How to complete this task - Among the entries below, take the line with "Where should I click to: Open a" and the line with "is (2048, 1536).", and output them and every line between them exactly, with nothing else.

Stored items -
*-*-*

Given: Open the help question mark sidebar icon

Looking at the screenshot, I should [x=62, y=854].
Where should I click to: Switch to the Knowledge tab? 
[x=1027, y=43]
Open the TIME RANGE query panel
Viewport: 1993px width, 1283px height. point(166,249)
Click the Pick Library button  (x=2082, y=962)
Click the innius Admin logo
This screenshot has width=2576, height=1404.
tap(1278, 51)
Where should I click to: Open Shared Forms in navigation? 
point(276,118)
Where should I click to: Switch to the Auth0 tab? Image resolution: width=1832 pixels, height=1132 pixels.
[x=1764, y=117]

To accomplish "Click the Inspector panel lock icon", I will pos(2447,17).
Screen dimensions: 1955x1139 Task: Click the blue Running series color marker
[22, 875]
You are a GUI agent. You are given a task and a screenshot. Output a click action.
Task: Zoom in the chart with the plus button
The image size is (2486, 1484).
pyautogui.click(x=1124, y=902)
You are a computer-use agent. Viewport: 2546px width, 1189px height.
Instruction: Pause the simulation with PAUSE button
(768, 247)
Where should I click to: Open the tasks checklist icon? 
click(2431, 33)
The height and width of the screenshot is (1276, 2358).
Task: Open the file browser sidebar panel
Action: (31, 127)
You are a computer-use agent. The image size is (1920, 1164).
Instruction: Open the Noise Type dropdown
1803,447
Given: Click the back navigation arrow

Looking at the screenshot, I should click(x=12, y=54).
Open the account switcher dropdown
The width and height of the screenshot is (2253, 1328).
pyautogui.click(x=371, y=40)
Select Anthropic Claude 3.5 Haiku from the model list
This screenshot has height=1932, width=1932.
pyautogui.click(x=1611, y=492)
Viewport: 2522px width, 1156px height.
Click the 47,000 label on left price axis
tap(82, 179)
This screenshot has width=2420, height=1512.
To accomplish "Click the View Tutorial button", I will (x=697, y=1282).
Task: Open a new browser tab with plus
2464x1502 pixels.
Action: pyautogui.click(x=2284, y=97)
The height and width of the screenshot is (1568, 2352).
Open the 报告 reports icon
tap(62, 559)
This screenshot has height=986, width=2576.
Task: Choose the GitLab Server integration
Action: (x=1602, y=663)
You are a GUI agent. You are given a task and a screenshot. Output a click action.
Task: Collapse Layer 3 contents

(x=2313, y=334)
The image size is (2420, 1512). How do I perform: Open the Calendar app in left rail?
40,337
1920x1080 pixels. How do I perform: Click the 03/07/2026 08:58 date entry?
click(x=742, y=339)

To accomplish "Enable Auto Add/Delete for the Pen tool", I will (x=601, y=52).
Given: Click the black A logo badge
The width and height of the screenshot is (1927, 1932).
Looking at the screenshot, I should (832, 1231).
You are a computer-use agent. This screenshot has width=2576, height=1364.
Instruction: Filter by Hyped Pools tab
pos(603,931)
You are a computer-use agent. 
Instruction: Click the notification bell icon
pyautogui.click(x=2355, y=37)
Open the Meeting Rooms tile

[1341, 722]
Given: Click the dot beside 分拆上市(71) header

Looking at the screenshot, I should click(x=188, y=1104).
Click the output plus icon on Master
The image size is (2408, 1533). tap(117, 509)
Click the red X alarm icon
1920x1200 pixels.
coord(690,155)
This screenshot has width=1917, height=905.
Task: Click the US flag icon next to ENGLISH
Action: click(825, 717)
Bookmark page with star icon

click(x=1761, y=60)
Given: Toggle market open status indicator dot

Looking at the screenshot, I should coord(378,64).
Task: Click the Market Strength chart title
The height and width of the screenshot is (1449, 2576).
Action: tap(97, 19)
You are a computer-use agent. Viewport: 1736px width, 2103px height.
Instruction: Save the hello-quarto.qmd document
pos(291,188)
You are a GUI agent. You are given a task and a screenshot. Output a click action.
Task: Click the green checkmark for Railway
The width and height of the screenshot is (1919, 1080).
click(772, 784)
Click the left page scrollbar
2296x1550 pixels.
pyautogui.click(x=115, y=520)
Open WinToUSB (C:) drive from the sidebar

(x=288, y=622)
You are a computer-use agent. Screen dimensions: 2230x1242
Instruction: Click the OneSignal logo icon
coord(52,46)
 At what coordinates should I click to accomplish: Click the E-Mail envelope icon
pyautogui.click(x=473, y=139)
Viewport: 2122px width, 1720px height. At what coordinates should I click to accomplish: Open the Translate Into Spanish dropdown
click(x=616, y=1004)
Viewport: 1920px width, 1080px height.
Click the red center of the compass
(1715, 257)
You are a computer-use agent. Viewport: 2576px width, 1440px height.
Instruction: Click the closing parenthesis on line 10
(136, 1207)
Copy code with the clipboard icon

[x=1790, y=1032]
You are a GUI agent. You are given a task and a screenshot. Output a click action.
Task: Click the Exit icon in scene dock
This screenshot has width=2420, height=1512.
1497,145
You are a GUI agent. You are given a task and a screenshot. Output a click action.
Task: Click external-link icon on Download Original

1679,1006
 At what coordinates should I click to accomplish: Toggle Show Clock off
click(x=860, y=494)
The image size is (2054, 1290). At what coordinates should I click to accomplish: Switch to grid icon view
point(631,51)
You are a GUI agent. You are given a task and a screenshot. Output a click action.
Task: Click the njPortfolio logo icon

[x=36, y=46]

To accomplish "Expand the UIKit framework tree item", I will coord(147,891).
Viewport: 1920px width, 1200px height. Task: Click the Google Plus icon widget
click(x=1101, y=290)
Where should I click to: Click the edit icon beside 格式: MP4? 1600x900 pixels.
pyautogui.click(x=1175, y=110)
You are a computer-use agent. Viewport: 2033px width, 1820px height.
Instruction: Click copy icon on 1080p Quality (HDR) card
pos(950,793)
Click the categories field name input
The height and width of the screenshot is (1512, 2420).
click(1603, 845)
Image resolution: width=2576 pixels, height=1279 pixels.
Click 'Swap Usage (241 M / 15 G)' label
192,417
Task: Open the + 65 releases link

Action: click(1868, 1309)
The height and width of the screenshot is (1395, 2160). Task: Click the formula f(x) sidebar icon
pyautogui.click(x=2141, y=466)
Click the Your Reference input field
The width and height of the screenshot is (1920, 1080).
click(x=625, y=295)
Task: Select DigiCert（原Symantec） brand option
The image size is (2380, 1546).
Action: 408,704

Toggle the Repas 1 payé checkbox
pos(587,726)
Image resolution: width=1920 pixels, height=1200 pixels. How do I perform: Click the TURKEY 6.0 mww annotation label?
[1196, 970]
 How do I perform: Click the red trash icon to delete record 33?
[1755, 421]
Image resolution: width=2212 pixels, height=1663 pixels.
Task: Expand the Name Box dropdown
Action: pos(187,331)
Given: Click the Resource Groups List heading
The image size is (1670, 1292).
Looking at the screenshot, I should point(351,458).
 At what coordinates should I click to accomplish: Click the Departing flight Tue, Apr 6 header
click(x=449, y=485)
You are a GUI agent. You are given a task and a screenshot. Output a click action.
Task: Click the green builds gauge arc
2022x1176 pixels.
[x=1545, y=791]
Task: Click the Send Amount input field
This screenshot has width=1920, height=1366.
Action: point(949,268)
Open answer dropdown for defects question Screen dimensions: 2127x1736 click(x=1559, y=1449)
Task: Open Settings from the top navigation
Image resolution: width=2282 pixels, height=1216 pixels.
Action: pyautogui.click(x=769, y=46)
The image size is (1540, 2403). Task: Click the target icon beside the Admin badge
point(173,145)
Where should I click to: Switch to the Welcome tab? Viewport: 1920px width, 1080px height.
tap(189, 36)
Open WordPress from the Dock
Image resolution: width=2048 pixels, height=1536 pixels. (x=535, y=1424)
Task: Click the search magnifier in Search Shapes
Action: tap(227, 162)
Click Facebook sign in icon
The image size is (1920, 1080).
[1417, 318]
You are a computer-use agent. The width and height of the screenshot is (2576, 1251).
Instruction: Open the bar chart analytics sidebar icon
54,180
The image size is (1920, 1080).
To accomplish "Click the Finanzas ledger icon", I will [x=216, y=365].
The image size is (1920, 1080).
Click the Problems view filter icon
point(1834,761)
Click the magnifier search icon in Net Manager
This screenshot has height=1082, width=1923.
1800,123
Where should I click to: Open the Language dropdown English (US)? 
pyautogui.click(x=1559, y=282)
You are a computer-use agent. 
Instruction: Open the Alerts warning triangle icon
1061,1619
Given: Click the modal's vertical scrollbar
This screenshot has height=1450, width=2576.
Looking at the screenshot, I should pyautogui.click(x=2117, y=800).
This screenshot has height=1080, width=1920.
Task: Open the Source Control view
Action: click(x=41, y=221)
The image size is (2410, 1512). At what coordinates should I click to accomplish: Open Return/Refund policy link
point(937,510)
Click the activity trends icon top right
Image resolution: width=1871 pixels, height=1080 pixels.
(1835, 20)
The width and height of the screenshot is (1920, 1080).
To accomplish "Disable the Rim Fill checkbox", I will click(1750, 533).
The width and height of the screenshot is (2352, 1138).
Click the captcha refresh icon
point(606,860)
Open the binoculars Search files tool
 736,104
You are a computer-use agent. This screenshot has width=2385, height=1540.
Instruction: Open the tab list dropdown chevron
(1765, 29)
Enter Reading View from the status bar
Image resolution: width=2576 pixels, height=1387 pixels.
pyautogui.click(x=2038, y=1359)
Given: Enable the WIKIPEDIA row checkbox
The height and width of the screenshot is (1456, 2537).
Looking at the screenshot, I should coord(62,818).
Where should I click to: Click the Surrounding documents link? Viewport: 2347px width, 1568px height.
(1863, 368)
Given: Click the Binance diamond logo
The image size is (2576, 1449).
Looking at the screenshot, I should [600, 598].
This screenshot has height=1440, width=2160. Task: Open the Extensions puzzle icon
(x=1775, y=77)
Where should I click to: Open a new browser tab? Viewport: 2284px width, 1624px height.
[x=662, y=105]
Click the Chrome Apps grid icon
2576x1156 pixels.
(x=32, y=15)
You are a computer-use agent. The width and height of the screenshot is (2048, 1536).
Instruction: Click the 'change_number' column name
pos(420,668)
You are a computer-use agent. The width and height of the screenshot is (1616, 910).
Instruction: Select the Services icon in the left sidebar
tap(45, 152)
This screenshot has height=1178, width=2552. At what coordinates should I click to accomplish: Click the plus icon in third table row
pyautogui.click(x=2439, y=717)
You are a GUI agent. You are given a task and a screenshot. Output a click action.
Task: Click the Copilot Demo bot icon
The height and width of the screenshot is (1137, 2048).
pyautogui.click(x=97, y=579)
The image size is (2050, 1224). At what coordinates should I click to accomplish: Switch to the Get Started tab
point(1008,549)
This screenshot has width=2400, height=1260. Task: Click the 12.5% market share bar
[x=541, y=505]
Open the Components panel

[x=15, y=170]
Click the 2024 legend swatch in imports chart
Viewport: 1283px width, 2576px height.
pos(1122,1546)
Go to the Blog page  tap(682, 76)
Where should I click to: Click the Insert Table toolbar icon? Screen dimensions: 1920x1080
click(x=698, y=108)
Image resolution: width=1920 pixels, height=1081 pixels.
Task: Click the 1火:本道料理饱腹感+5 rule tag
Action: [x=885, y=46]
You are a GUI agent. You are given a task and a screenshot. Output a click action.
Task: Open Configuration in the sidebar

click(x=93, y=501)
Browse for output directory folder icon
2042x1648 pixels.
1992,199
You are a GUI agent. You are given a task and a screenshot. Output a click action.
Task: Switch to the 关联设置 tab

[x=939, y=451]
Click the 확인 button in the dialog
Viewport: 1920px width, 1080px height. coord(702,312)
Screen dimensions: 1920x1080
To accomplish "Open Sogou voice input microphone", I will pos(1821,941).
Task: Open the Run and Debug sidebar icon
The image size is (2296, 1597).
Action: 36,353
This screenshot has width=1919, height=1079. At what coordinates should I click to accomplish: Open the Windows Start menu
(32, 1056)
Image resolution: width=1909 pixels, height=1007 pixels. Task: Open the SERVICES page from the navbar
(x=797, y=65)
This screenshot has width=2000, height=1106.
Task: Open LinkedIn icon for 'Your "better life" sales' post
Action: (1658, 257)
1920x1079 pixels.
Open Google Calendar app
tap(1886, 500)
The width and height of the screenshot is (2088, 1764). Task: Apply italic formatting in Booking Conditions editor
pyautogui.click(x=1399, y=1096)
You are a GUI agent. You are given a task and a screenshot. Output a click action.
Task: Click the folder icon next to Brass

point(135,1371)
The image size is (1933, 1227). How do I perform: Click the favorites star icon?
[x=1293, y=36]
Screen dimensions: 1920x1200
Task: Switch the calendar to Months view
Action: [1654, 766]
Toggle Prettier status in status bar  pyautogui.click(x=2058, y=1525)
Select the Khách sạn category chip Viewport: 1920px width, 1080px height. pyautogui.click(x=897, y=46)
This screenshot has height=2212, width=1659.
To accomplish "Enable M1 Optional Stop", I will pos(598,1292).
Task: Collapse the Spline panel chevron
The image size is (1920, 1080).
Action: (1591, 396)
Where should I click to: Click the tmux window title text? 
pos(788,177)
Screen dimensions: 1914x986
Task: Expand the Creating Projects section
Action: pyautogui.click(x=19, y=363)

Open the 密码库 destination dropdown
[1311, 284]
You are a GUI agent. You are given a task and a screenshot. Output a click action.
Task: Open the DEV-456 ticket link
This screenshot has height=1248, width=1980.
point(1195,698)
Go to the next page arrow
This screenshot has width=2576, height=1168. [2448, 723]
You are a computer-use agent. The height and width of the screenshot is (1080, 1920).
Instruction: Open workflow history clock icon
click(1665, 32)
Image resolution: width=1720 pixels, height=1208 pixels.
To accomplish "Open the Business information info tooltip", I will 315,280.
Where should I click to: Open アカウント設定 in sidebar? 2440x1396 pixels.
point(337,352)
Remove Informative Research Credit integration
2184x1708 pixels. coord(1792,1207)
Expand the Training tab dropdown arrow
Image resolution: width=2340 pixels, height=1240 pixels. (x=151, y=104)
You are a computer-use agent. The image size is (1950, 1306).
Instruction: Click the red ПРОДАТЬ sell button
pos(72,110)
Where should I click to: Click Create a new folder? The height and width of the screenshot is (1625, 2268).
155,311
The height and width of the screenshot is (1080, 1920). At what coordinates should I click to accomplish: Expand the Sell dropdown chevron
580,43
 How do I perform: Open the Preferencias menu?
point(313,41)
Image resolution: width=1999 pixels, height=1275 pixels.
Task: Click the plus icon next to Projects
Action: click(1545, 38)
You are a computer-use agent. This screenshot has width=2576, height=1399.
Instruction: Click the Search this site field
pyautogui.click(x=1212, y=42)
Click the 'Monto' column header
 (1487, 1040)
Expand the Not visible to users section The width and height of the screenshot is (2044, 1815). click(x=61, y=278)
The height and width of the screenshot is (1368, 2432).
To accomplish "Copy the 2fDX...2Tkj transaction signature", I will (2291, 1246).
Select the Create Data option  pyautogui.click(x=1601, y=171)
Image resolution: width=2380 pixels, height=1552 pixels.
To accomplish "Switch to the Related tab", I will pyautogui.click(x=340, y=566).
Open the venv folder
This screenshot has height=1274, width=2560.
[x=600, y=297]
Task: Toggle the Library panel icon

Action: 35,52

*-*-*

Written solution -
Where should I click to: Open a new browser tab? Viewport: 2284px width, 1624px height.
[x=662, y=105]
Click the Chrome Apps grid icon
2576x1156 pixels.
(x=32, y=15)
You are a computer-use agent. The width and height of the screenshot is (2048, 1536).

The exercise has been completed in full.